The solar-powered plane known as Solar Impulse 2 has cleared the most dangerous leg of its voyage around the world, landing safely on the Hawaiian island of Oahu on Friday morning. The plane had taken off from Nagoya, Japan.
After several weeks of delays and two aborted attempts, Swiss pilot André Borschberg was finally able to complete what he called “probably the flight of my life.”
The grueling 116-hour voyage over nearly five days allowed the solo pilot only about three hours of rest per day, broken up into 20-minute sessions while the craft was flown by autopilot.
This latest accomplishment proves that “energy efficiency, solar power, and modern technology can achieve the impossible,” Solar Impulse co-founder and alternating pilot Bertrand Piccard tweeted.

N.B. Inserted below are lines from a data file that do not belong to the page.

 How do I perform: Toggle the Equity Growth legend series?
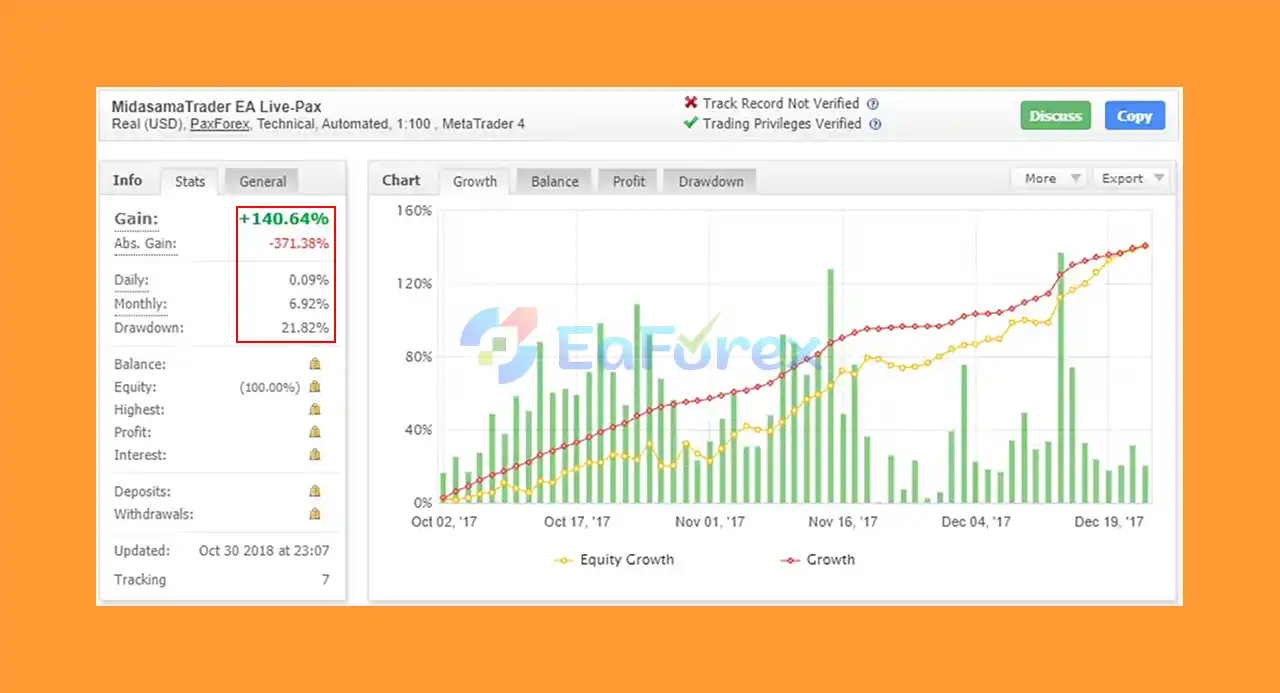point(614,560)
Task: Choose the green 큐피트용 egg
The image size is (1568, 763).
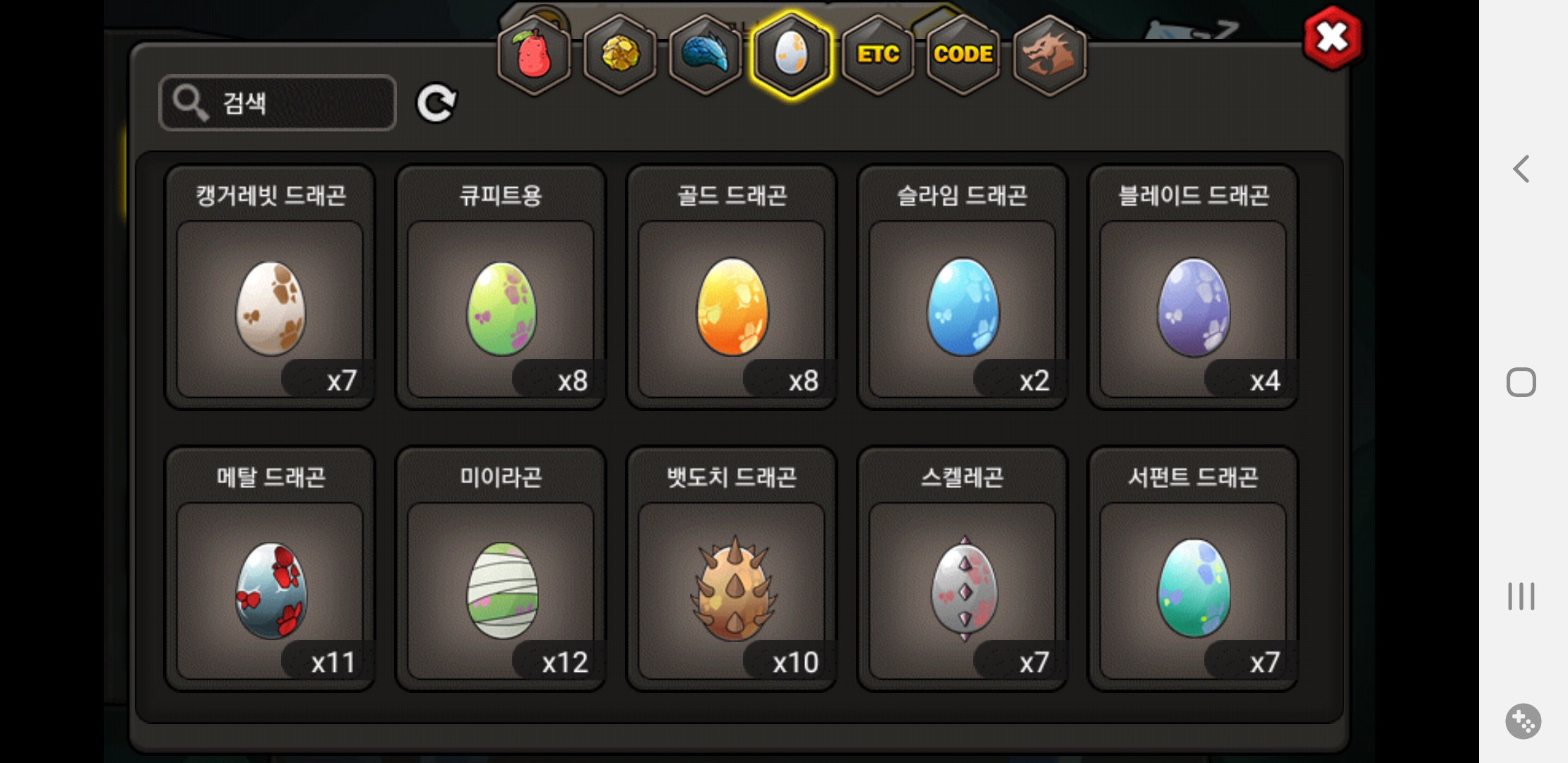Action: click(x=501, y=287)
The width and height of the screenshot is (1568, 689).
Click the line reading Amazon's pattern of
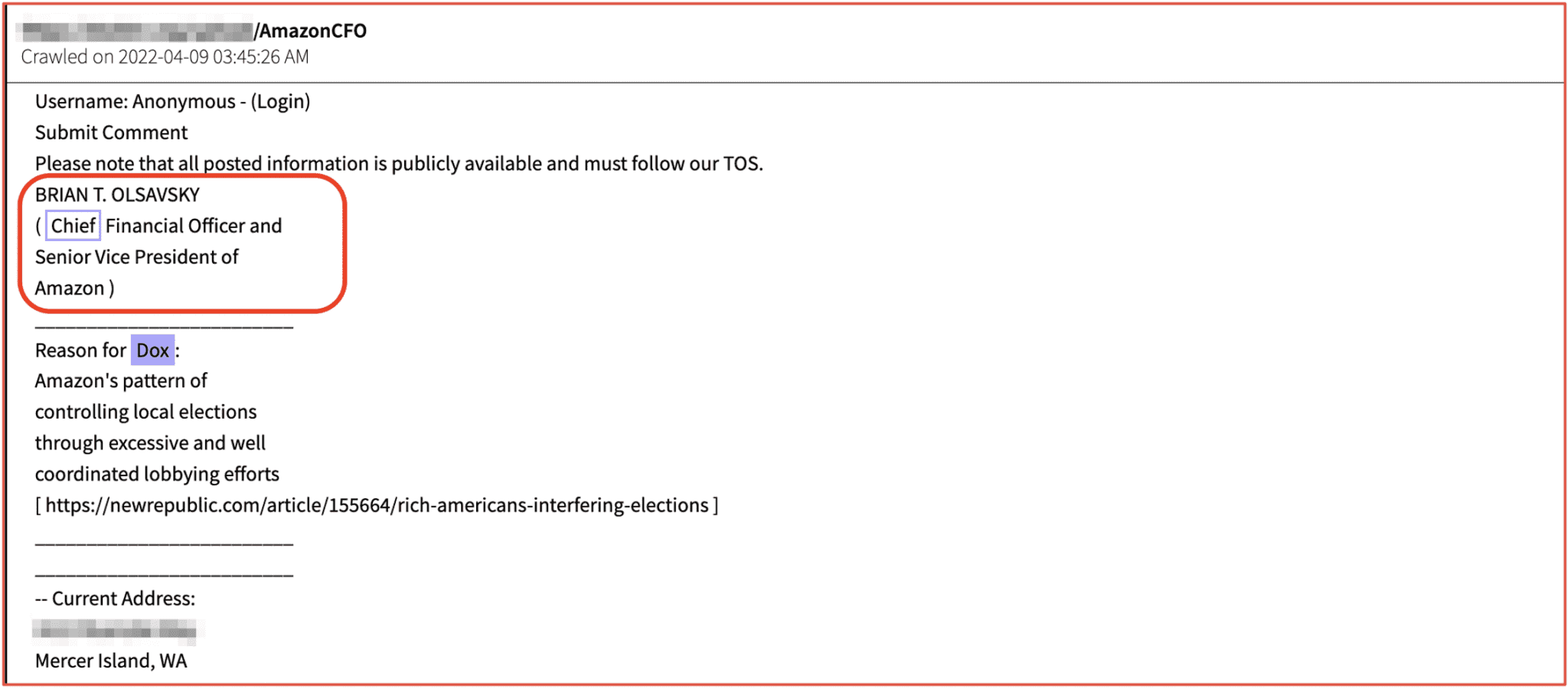(x=121, y=381)
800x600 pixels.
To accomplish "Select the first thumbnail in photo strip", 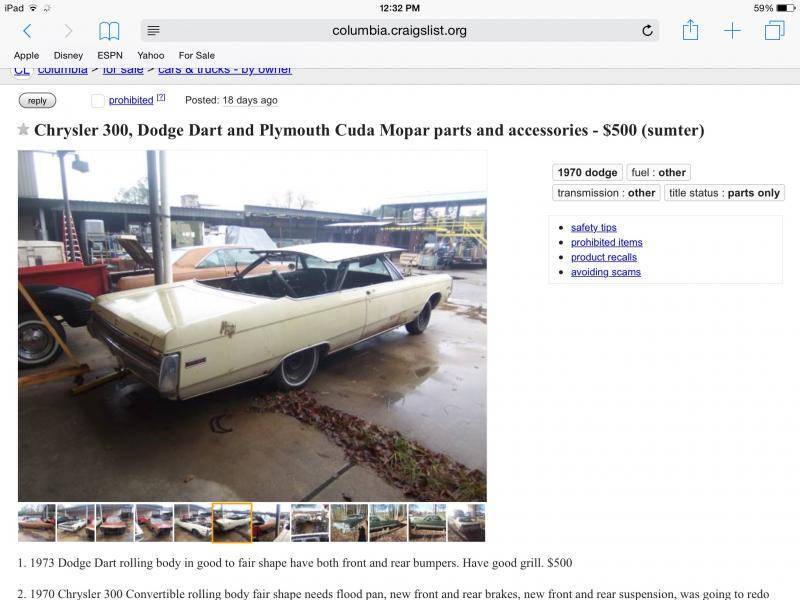I will [x=37, y=522].
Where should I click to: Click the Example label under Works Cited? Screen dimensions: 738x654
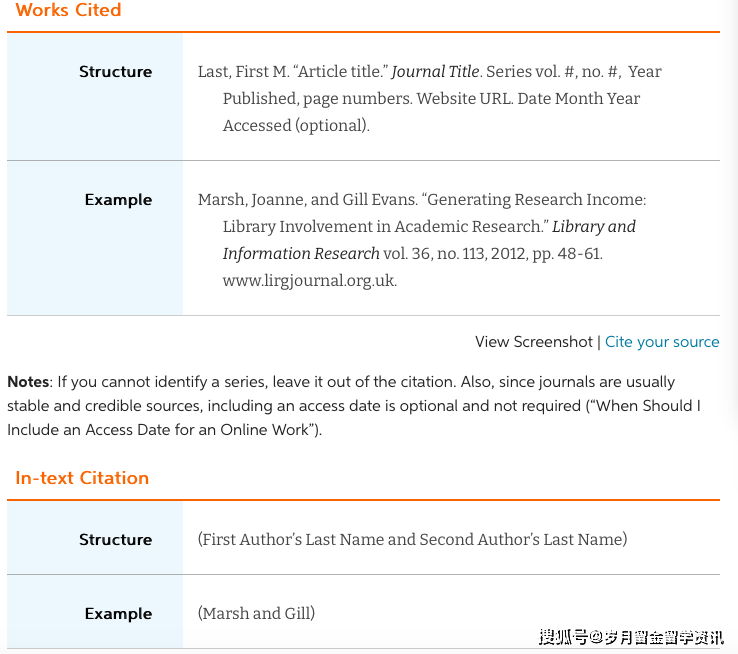118,199
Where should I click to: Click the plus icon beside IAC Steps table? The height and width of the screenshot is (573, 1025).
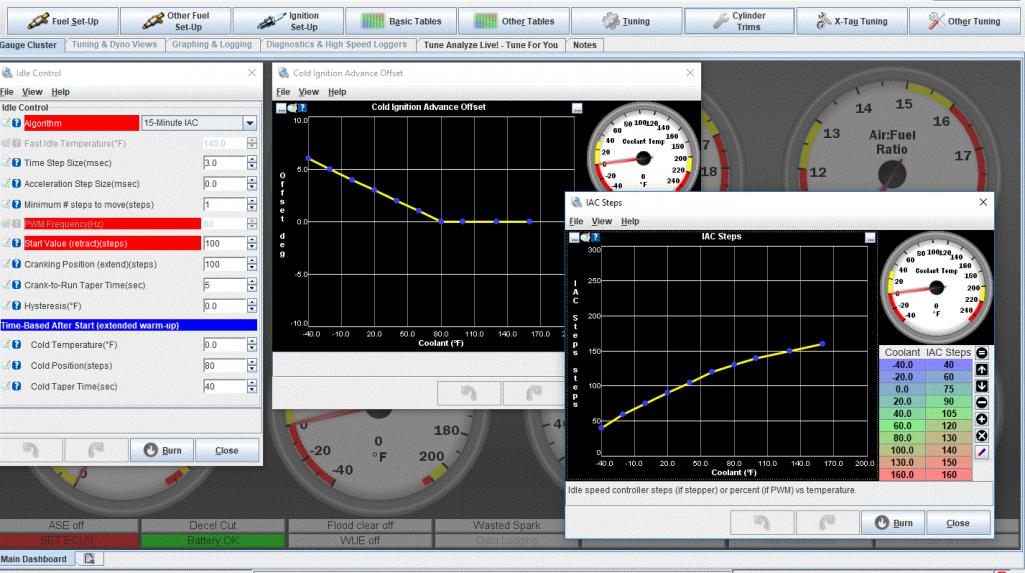coord(981,419)
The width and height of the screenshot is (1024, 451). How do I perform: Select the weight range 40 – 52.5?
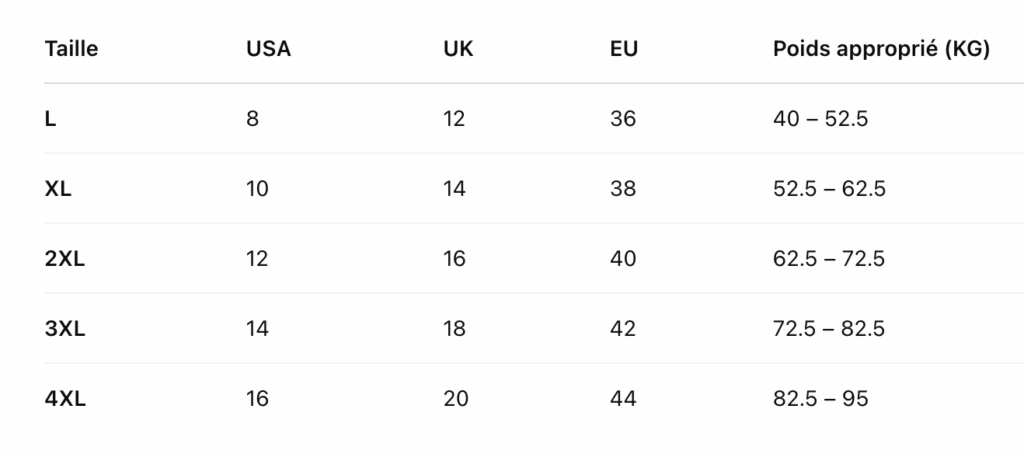click(x=820, y=119)
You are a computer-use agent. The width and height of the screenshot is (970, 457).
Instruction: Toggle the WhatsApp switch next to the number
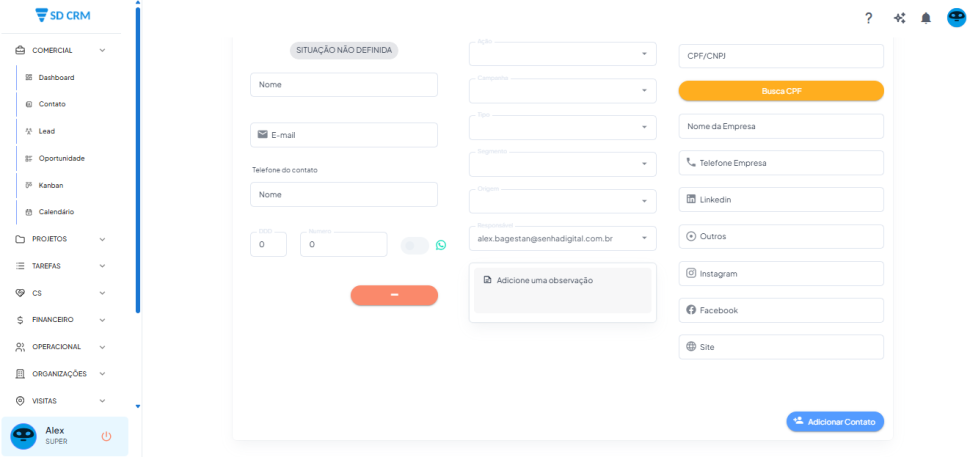[413, 245]
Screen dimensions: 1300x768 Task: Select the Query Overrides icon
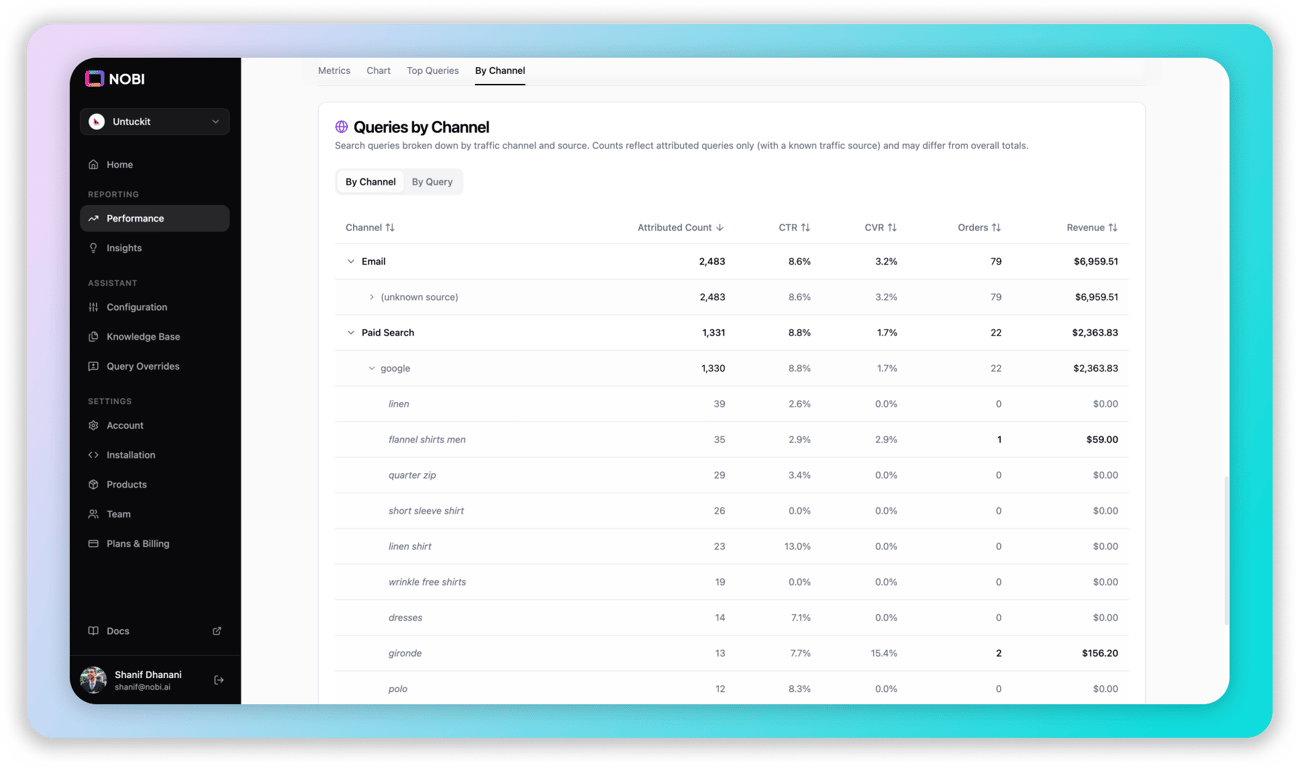92,366
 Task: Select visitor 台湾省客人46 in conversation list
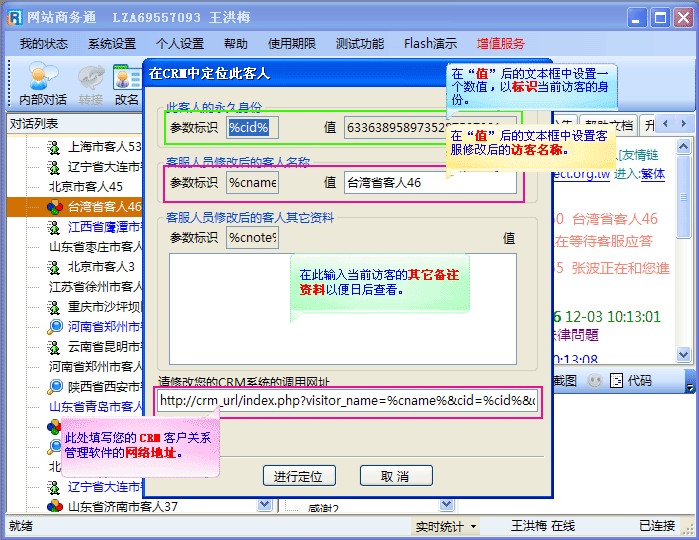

On this leg the Solar Impulse crossed more than 4,000 miles (6,400 kilometers) of ocean, the same desolate region where Amelia Earhart disappeared 77 years ago. But it wasn’t all smooth going. In addition to exhaustion Borschberg battled turbulence and cold fronts, which buffeted the lightweight, experimental plane.
Borschberg also had to overcome a malfunction in the on-board warning system. That meant “an important support for me is not available, specially in situations such as resting or even sleeping,” the pilot said in an email.